● **Exercise directions**
Find the line containing "Click the 标准编号 row label" in the entries below. Reproduce that line and each one after it to the end, exactly, with no other lines.
Provided entries START
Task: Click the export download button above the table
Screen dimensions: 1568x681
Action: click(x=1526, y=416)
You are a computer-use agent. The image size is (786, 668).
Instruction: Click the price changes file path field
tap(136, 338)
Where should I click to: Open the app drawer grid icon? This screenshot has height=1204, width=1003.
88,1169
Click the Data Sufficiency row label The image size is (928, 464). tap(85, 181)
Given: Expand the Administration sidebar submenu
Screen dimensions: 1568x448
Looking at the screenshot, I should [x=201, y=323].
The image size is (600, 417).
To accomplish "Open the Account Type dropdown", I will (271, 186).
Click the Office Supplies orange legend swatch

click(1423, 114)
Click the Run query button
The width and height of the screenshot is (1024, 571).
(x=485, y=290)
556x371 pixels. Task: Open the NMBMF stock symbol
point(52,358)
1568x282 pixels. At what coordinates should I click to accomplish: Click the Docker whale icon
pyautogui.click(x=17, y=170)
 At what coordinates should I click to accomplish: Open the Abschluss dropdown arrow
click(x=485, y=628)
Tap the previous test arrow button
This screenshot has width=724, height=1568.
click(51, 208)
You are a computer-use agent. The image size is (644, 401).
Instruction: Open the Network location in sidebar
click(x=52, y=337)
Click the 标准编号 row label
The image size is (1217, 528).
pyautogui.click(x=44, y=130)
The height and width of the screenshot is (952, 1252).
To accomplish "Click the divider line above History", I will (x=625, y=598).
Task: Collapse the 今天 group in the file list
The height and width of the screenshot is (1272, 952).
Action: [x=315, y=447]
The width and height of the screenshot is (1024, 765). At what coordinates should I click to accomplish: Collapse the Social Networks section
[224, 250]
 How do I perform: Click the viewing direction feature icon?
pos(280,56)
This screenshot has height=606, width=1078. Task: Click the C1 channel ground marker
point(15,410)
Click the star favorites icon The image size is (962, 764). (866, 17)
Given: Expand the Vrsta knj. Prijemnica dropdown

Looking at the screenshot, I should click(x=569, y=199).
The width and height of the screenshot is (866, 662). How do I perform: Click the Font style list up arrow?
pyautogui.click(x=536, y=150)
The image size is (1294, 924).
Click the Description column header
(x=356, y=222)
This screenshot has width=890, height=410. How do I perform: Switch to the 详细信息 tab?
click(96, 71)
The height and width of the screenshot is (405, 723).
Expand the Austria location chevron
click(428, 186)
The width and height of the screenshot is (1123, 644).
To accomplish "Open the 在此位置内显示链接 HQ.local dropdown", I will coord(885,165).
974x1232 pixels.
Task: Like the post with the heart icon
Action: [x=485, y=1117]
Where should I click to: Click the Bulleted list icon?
Provided entries END
● **Task result**
Click the 标准编号 row label
The image size is (1217, 528).
pyautogui.click(x=44, y=130)
The height and width of the screenshot is (952, 1252).
To accomplish "Click the divider line above History", I will (x=625, y=598).
Task: Collapse the 今天 group in the file list
The height and width of the screenshot is (1272, 952).
Action: [x=315, y=447]
The width and height of the screenshot is (1024, 765). At what coordinates should I click to accomplish: Collapse the Social Networks section
[224, 250]
 How do I perform: Click the viewing direction feature icon?
pos(280,56)
This screenshot has height=606, width=1078. Task: Click the C1 channel ground marker
point(15,410)
Click the star favorites icon The image size is (962, 764). (866, 17)
Given: Expand the Vrsta knj. Prijemnica dropdown

Looking at the screenshot, I should click(x=569, y=199).
The width and height of the screenshot is (866, 662). How do I perform: Click the Font style list up arrow?
pyautogui.click(x=536, y=150)
The image size is (1294, 924).
Click the Description column header
(x=356, y=222)
This screenshot has width=890, height=410. How do I perform: Switch to the 详细信息 tab?
click(96, 71)
The height and width of the screenshot is (405, 723).
Expand the Austria location chevron
click(428, 186)
The width and height of the screenshot is (1123, 644).
To accomplish "Open the 在此位置内显示链接 HQ.local dropdown", I will coord(885,165).
974x1232 pixels.
Task: Like the post with the heart icon
Action: [x=485, y=1117]
Where should I click to: Click the Bulleted list icon?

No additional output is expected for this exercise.